**EXCERPT**
- The Washington Times - Friday, May 8, 2009

ANNAPOLIS | Maryland Gov. Martin O’Malley signed legislation Thursday that would give Maryland the most restrictive death penalty laws of the 35 states that allow capital punishment.

But with court-ordered regulations that would govern the use of lethal injections still unwritten, a de facto moratorium on executions remains in place in the state for the foreseeable future.

“There is no death penalty now in Maryland, and there will continue to be no death penalty in the state of Maryland, regardless of what our laws say,” said Delegate Michael D. Smigiel Sr., Cecil County Republican.

Repealing the death penalty has been a legislative priority for Mr. O’Malley, a Democrat, since he was elected in 2006. He lobbied heavily for repeal during the recently concluded legislative session.

The governor’s hope of passing a repeal bill was dashed last month when the General Assembly passed a compromise bill that limited the evidence that can be used in death penalty cases.

The new legislation, which Mr. O’Malley signed Thursday, allows prosecutors to seek the death penalty only for cases in which they have DNA evidence, videotaped evidence or a voluntary videotaped confession.

Mr. O’Malley said the new restrictions will “help us prevent the possibility of ever putting an innocent person to death.”

State officials have been barred from carrying out executions since the Maryland Court of Appeals in 2006 ruled that Maryland’s lethal injection protocols were not properly adopted and ordered Mr. O’Malley to revise the regulations.

Five inmates are on Maryland’s death row.

The new protocols must first be formulated by the Department of Public Safety and Correctional Services. They then must be reviewed and approved by the Joint Committee on Administrative, Executive and Legislative Review.

Mr. O’Malley in May 2008 asked his public safety secretary to begin drafting guidelines to reinstate lethal injections after the U.S. Supreme Court ruled in April 2008 that lethal injection did not violate the constitutional ban against cruel and unusual punishment.

**INPUT DATA**
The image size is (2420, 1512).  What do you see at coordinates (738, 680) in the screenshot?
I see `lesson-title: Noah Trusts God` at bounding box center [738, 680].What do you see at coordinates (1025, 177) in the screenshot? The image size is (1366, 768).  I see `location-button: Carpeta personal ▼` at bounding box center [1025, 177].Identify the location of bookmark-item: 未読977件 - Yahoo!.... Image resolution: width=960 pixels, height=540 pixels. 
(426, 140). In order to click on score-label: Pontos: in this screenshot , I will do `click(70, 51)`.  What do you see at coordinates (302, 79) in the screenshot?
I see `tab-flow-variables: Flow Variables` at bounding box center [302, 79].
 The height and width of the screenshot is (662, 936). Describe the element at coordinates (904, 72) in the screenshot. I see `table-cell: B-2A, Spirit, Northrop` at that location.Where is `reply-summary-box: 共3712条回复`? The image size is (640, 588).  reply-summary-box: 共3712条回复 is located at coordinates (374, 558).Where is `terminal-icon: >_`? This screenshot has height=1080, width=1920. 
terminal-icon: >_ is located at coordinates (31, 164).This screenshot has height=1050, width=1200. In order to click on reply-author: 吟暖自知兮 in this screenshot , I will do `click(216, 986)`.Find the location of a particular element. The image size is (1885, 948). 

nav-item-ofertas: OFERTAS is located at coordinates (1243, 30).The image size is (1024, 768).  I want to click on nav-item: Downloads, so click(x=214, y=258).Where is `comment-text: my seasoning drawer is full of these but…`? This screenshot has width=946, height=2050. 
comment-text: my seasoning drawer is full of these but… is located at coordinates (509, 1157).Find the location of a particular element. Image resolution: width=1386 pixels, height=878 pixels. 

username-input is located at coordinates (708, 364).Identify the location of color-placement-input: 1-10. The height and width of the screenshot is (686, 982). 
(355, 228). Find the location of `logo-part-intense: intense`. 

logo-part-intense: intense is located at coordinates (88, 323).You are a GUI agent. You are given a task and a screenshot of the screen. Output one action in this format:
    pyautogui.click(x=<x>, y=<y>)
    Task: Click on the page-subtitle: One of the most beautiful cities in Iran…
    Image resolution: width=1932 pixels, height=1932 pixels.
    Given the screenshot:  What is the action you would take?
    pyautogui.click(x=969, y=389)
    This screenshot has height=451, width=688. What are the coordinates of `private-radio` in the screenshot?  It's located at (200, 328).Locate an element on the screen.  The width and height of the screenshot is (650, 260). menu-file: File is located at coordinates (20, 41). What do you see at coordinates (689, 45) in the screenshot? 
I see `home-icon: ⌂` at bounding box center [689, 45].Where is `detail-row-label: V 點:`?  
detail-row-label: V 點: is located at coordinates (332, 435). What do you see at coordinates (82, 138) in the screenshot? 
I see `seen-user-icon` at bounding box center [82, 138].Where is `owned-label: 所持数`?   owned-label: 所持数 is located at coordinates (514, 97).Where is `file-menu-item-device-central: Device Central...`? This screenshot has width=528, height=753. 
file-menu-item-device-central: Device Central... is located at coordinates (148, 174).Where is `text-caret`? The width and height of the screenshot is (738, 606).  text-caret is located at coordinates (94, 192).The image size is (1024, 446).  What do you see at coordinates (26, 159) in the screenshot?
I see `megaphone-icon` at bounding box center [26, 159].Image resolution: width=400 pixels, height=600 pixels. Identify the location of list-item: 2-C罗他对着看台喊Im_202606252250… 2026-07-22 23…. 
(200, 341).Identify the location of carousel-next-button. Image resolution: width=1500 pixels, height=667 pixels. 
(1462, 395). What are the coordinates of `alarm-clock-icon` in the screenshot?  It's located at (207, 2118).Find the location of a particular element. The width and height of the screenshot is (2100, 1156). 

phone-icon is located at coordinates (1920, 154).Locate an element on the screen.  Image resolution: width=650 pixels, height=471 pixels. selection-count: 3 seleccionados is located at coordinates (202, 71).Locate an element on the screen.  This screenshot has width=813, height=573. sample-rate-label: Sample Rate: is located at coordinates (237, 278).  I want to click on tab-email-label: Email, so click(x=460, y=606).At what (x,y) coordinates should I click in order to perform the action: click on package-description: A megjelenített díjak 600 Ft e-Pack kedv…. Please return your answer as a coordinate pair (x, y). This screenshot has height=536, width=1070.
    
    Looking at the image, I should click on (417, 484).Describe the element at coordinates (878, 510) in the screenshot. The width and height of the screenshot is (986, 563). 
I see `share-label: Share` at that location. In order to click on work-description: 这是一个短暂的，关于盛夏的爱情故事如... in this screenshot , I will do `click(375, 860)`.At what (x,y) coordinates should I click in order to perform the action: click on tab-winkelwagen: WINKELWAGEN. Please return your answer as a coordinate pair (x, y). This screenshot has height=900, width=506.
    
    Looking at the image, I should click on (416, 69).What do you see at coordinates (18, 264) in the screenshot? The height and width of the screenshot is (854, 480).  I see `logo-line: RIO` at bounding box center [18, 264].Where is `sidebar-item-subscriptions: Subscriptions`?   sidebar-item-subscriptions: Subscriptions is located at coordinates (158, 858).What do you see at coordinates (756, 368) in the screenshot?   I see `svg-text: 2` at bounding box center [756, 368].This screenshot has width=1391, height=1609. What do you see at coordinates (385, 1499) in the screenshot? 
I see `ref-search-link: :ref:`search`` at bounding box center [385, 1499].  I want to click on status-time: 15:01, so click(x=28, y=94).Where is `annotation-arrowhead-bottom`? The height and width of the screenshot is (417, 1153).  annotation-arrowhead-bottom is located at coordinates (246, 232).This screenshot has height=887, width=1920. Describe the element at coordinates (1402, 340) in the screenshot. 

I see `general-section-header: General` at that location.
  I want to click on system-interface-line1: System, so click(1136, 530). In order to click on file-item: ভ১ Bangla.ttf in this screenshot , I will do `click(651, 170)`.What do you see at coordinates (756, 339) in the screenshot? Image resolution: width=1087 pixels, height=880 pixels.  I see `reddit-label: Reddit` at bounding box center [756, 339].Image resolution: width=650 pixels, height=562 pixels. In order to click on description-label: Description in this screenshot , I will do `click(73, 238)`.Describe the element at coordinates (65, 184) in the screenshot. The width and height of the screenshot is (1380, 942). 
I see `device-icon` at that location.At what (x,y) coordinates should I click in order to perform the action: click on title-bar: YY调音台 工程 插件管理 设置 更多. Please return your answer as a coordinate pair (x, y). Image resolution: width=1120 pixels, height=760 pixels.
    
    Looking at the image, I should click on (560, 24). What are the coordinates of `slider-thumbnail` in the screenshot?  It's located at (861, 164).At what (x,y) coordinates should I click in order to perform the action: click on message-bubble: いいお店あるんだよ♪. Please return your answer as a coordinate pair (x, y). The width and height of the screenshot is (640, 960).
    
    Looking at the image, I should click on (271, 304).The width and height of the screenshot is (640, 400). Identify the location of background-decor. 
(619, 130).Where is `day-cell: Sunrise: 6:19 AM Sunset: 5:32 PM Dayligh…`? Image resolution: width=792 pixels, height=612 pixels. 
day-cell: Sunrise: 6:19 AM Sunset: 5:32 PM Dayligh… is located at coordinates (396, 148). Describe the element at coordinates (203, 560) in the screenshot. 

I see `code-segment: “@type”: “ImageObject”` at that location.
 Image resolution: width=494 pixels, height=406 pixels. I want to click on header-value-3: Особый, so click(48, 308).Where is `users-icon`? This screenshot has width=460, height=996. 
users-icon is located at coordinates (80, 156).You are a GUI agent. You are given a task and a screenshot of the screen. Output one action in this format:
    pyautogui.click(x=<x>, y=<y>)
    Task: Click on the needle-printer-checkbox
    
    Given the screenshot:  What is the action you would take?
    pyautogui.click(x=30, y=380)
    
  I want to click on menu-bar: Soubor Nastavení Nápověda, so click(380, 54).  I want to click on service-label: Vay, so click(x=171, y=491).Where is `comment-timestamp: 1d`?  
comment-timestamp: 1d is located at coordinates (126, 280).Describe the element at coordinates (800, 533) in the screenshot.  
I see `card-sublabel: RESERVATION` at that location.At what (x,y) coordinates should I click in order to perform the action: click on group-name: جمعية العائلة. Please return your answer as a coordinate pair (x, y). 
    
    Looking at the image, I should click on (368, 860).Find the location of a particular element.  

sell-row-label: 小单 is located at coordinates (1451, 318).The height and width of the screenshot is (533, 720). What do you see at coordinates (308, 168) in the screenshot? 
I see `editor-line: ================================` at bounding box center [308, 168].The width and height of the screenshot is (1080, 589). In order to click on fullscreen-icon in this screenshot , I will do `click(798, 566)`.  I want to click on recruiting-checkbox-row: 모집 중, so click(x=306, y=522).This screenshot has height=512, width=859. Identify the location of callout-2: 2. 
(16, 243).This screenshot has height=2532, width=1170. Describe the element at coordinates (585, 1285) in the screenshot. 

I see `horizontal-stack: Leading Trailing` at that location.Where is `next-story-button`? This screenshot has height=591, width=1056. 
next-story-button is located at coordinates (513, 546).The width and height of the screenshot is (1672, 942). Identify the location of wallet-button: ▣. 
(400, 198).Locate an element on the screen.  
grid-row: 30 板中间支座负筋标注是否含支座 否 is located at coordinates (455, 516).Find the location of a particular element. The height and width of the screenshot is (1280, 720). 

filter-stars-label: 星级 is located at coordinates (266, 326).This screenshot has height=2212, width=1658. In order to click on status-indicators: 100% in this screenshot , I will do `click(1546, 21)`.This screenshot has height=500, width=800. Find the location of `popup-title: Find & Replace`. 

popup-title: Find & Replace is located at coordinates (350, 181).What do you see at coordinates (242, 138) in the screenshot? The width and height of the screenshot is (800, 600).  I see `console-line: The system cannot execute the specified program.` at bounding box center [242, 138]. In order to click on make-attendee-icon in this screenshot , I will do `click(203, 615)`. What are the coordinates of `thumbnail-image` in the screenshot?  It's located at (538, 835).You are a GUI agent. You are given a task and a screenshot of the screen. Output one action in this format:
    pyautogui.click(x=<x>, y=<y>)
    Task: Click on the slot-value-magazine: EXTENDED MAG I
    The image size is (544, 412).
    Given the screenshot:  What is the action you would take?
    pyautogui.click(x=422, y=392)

**ACTIONS TO TAKE**
1. According to the article on Maryland's death penalty law, how many inmates are on the state's death row?
2. Continue the article on Maryland's death penalty law from its last sentence.
The rows are not needed for any of this.

**REPLIES**
1. Five.

2.
Asked the status of the regulations on Thursday, Mr. O’Malley said his administration is working on them.

“We’ll have something on that later,” he said.

Maryland state Sen. David R. Brinkley said it is likely there will be no action until at least the next legislative session, which begins in January.

“I don’t think we’ll have a death penalty by the next time we meet,” said Mr. Brinkley, Frederick County Republican. “I very much doubt it.”

Other state lawmakers who advocate repeal of the death penalty say Mr. O’Malley should not be rushed, and that even if new protocols are introduced, it might take several months for the approval process to run its course.

“He’s in a difficult situation. I mean, he was very admirable in his effort to pass the repeal, but now he has to deal with the fact that the repeal effort failed,” said Sen. Paul G. Pinsky, Prince George’s County Democrat and a co-chairman of the legislative committee that will review the new protocols.

“I don’t think there’s any reason to expedite this process. In fact, if he decides to be lax, personally I would encourage it,” Mr. Pinsky said.

Mr. Brinkley, who also sits on the review committee, acknowledged that death penalty opponents have it in their power to stall the approval of any new measures for as long as they want.

“Look at it this way, those who advocate for repeal drive the bus, but they don’t want to start it and they don’t want to put in gear,” Mr. Brinkley said.